Not Currently on Display

Yawkyawk (female water spirits) inhabit several sites in freshwater streams and pools, and one of these is in Lena Yarinkura’s mother’s country at Borlkdjam (also spelled Bolkdjam and Bolkjam).

With a fish’s tail, and long hair resembling blooms of green algae, they are very much like the European idea of a mermaid. This representation of a yawkyawk is made of pandanus strands that have been coloured with local bush dyes and bound using a loose, twined technique.

The body is stuffed with paperbark to which pandanus fibre arms are attached. Her face is defined by a circle of red ochre, with features painted in white pipe clay and surrounded by a halo of white feather ‘hair’. Bands of white cockatoo feathers indicate that this is a ‘secret’ water spirit, decorated for ceremonial dance.
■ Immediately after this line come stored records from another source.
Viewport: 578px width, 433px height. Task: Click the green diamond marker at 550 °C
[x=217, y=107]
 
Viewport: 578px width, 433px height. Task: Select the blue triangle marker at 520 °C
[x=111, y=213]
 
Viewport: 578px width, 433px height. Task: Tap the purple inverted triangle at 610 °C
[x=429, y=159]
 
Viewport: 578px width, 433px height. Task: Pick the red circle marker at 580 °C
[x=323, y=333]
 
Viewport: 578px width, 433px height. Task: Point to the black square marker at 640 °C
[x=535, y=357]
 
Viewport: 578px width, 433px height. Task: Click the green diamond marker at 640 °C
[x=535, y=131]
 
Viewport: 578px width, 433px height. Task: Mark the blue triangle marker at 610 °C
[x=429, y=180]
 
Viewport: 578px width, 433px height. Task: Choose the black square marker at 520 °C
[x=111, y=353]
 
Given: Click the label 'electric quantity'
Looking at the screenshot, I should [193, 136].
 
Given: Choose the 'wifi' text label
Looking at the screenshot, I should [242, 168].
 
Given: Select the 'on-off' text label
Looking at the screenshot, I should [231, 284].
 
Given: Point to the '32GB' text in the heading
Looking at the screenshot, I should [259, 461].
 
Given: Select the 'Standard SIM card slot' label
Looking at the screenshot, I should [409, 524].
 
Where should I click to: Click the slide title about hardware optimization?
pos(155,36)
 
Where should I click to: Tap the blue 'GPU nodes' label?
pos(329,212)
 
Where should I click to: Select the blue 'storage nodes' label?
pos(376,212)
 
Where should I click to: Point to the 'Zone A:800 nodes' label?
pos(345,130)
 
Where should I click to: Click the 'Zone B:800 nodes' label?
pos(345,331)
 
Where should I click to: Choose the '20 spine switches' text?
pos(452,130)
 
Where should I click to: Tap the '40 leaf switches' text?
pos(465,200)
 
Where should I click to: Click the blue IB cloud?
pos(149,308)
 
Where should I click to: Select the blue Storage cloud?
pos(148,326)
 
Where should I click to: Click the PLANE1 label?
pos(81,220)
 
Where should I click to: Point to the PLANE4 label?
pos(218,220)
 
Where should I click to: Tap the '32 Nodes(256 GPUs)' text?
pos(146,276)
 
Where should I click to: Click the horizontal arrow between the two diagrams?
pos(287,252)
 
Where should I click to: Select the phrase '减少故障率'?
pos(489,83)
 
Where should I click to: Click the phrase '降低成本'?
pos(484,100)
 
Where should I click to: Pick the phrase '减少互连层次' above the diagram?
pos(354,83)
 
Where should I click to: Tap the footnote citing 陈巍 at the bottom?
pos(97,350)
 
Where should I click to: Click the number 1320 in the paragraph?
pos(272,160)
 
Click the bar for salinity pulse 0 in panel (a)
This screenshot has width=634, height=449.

Lena Yarinkura is a Kune-Rembarrnga woman and she lives outside Maningrida in central Arnhem Land. Yarinkura learned to make the conventional range of twined basketry from her mother but soon began experimenting with different shapes and stitch combinations. Later, collaborating with her husband Bob Burruwal, Yarinkura began painting on bark, which invigorated her fibre works. By 1994, she was making life-size figures of paperbark bound with string.

Discussion Questions

1. Yarinkura uses predominately natural materials in her practice. What do you think is significant about natural materials for the artist?

2. What does Yarinkura’s depiction of yawkyawk tell you about the life of this water spirit?

Classroom Activities

1. Research mythical figures associated with water. Note down any common characteristics they share. Use those elements to invent your own figure and write a short story that describes a day in its life.

2. Consider the assemblage techniques required to make a collaborative class display of figurative sculptures that symbolise ‘water spirits’, using wire, found objects or recycled materials.